> PROVIDED ENTRIES:
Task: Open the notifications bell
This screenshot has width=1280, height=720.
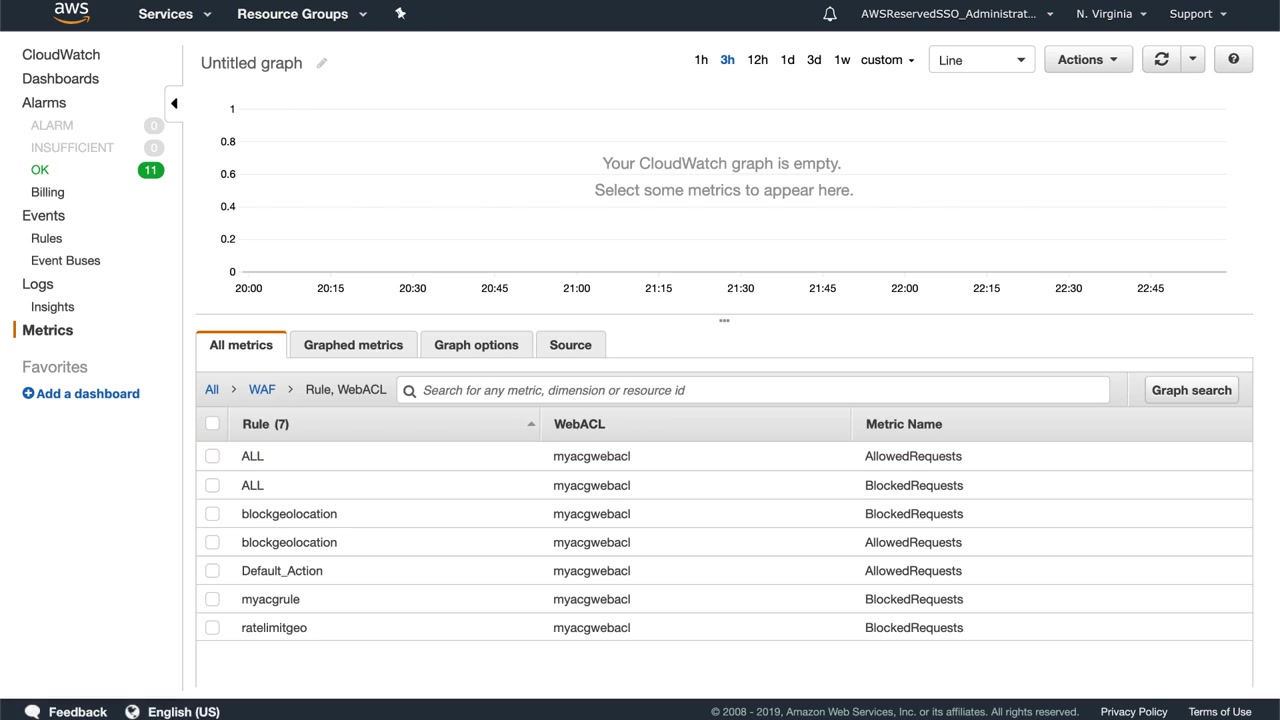Action: click(x=829, y=14)
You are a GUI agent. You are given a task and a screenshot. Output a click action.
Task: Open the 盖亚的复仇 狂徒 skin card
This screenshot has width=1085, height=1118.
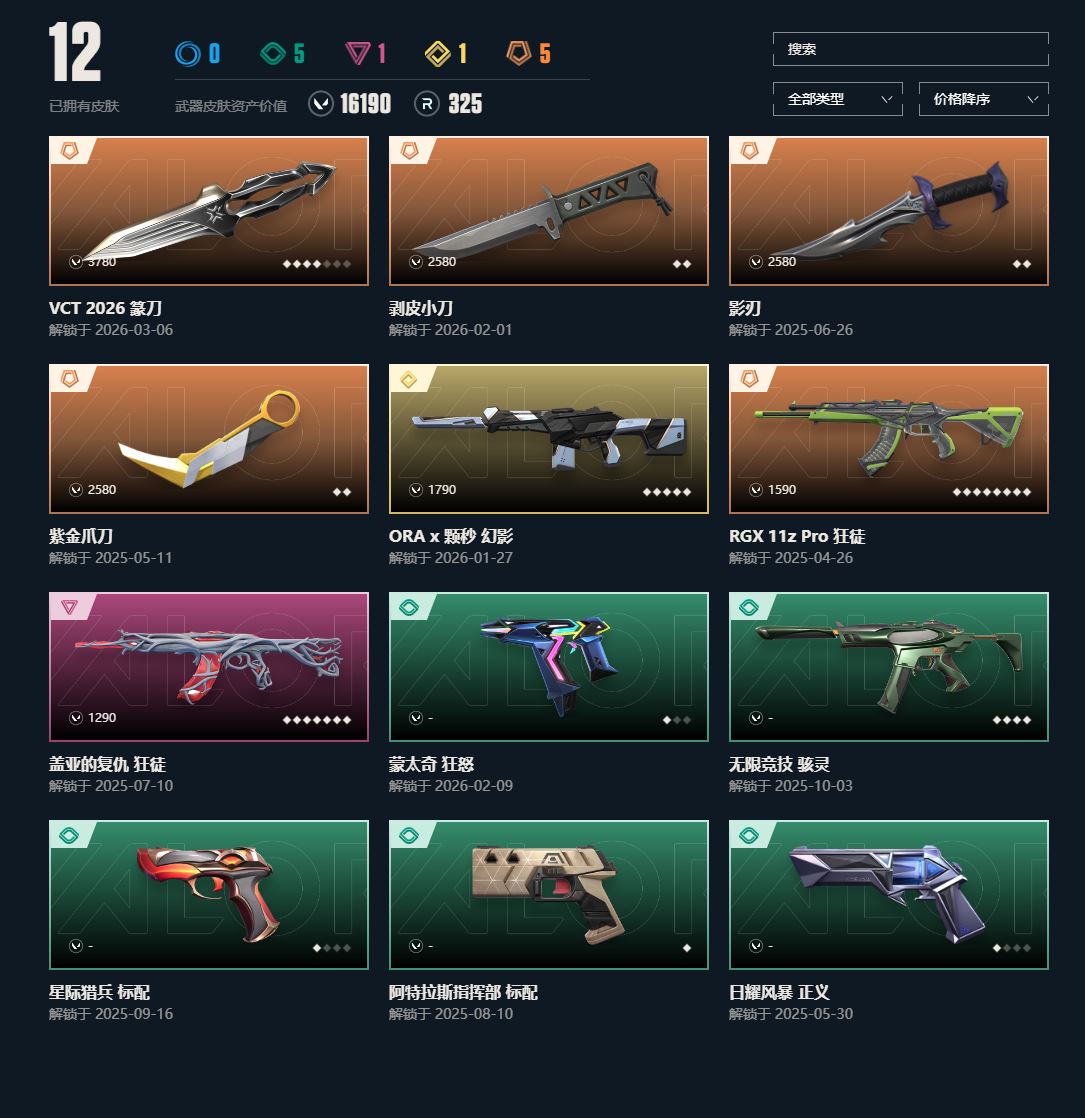point(209,667)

> PROBLEM DETAILS:
Each line above that holds the string "Open" should be copied and shown.

> SOLUTION TO THE EXERCISE:
Task: Open the notifications bell
Task: Open the 盖亚的复仇 狂徒 skin card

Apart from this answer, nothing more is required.